The Comedy Arena is open for
You might have heard by now CSz Dallas has moved into our very own Comedy Arena with a brand new field we can call our own. The support we’ve received has been overwhelming. Audiences, Students and even our Corporate Clients have been asking us how they could support the new digs and how they can have our backs. So… we thought of ideas that you can help gift us so we can get off on the right foot.
There’s a saying that who ever invented the “knock, knock” joke deserves a “no-bell” prize. Let us tell you a knock, knock joke. Punch line and all!
How about a joke based on YOUR single word suggestion? That’s right, you tell us what you want the joke to be about, and we’ll create a joke specifically, just for you! Hey! It’s what we do!
Sometimes, a simple thank you isn’t enough. That’s why there is the Thank you video! We’ll have at least one of our ComedySportz Troupe Players, create and send you a thank you video that you can share on your Facebook page or any Social media channel of your choice.
• Buy a Personalize Thank You Video and you’ll also receive 1 complimentary pass to a ComedySportz match!
CSz Troupe members from around the globe have gone on to voice Simpson characters, host their own game shows, play on SNL and even create cult following television. So it’s only a matter of time before someone from our Dallas based Troupe does the same thing. Wouldn’t you want their autograph now before it’s unobtainable? Buy a CSz Dallas poster signed by the entire CSz Company.
---
▸ Required action 1: Set down the CSz Dallas Comedy Arena page word for word, everything from "There’s a saying" down to "a ComedySportz match!".
▸ Required action 2: Extend the CSz Dallas Comedy Arena page by writing the passage that follows its last sentence.
---
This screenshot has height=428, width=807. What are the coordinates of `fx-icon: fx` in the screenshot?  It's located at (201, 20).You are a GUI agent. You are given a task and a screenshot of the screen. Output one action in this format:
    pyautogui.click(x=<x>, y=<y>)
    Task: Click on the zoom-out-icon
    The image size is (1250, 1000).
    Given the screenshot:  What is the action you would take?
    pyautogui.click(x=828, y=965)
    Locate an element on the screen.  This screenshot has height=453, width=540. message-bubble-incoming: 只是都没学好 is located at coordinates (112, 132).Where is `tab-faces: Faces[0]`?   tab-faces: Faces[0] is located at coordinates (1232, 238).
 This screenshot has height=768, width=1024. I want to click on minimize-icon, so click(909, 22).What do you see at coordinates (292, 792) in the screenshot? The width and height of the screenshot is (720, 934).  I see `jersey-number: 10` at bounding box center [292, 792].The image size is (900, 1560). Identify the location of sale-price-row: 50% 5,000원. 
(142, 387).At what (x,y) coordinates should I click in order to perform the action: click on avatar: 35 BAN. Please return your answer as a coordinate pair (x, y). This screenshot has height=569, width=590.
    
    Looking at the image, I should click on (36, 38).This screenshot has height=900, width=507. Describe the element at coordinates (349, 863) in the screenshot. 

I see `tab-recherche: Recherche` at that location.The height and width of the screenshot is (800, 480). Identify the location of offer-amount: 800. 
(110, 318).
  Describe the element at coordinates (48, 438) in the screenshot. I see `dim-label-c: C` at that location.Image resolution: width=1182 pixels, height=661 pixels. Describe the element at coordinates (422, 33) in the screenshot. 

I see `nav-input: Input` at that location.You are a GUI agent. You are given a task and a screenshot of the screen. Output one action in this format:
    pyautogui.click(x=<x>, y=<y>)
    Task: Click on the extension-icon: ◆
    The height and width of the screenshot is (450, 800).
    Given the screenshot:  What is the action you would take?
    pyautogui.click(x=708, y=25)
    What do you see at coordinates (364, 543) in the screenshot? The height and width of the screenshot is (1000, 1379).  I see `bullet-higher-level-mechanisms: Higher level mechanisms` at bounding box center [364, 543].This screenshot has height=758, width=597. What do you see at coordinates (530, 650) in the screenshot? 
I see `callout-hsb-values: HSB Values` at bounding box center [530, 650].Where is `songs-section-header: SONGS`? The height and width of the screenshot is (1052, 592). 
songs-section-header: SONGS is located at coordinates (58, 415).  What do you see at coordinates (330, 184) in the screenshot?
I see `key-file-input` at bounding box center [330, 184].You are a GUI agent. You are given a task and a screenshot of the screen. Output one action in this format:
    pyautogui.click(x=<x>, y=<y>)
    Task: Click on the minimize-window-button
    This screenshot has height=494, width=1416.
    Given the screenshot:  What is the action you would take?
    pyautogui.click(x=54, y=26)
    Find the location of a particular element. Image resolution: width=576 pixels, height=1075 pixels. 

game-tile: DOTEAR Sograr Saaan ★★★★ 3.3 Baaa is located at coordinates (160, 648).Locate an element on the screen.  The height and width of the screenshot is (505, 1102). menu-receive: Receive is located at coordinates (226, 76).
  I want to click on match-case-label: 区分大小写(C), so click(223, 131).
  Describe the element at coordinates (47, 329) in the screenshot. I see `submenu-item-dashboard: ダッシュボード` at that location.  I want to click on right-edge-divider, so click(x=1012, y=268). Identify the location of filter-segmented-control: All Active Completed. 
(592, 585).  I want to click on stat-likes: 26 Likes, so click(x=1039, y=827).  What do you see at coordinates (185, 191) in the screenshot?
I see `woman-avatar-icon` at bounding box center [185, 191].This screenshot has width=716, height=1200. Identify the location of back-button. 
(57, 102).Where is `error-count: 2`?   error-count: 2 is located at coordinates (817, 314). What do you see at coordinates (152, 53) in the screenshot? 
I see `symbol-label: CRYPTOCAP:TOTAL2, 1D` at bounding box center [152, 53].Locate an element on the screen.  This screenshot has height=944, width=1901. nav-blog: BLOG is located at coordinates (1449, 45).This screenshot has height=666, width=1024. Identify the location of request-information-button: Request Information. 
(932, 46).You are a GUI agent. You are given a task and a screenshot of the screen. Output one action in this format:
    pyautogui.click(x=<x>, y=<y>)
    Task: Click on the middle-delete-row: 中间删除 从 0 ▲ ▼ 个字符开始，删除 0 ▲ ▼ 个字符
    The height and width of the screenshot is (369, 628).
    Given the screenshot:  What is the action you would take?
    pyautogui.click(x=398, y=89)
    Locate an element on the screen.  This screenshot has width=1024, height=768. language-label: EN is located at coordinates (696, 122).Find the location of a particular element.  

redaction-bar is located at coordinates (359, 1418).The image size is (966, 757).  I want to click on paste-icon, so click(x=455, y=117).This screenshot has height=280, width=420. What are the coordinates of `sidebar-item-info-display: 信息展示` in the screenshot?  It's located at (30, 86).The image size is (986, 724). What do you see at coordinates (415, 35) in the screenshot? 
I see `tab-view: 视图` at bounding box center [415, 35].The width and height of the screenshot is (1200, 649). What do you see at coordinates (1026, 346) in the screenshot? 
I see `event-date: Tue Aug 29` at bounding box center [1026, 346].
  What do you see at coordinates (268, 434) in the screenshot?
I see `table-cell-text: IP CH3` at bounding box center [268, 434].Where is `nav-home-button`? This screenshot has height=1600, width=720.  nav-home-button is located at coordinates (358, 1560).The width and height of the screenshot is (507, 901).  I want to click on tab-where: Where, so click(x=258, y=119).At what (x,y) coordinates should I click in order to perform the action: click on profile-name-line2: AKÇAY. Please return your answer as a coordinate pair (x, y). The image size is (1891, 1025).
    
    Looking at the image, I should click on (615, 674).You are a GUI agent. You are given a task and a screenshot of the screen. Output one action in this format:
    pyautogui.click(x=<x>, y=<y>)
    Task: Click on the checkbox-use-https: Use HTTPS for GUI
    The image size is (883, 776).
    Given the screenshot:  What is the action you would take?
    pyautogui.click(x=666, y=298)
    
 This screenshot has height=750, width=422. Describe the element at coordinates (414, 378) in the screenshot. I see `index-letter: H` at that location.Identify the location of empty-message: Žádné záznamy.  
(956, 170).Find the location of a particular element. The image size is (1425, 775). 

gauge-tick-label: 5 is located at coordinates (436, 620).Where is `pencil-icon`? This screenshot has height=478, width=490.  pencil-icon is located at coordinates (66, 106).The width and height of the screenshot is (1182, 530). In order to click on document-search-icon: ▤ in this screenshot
---
▸ Exercise output 1:
There’s a saying that who ever invented the “knock, knock” joke deserves a “no-bell” prize. Let us tell you a knock, knock joke. Punch line and all!
How about a joke based on YOUR single word suggestion? That’s right, you tell us what you want the joke to be about, and we’ll create a joke specifically, just for you! Hey! It’s what we do!
Sometimes, a simple thank you isn’t enough. That’s why there is the Thank you video! We’ll have at least one of our ComedySportz Troupe Players, create and send you a thank you video that you can share on your Facebook page or any Social media channel of your choice.
• Buy a Personalize Thank You Video and you’ll also receive 1 complimentary pass to a ComedySportz match!

▸ Exercise output 2:
• Buy an Autographed Poster and you’ll also receive 1 complimentary pass to a ComedySportz match!
Clothes! Most of us wear them so we can get into restaurants and get service. Buy a CSz Dallas T-Shirt that’s perfect for date night, yard work or just showing the world you’re a person who loves live comedy.
• Buy a CSz T-Shirt and you’ll also receive 2 complimentary passes to a ComedySportz match!
When guests enter The Comedy Arena, they’ll see a brick wall that screams comedy club. Not literally. That would be terrifying. But what’s also terrifying is you passing up on the idea to literally put your name on a wall signifying your support. See what we did there? Doesn’t have to be your name. Brick wall namings make perfect dedication gifts too.
• Buy a Brick and you’ll also receive 6 complimentary passes to a ComedySportz match!
You might have heard of take a seat? What about give a seat? Audiences need somewhere to sit, right? After all, the seat is usually included in the price of admission. Even if someone only uses the edge of his or her seat, just think, that chair is there, because of you!
• Buy a chair and you’ll also receive 12 complimentary passes to a ComedySportz match!
The ultimate Improvisation Season Pass. When you purchase a VIP Pass, you get to enjoy a year’s worth of comedy, all on the house. We’re talking over 100 CSz Shows and we’ll even throw in something from our concession stand - your choice - at each of your visits.
• Buy a VIP pass and you’ll also receive 20 additional complimentary passes to a ComedySportz match you can share with friends or family or eBay!
That's RIGHT! For $2 Billion Dollars we will pack up the entire ComedySportz DFW troupe and move into your house and provide you with humor everyday of your natural life... We only need one!
BUT WAIT! There’s More!
Not only will you funders have your name be etched on our website for all to see (a Google search you can be proud of), but everyone who donates to the new Comedy Arena will be invited to a special preview night before we officially open for business! You’ll be the first to see the new space, and christen the match with your suggestions.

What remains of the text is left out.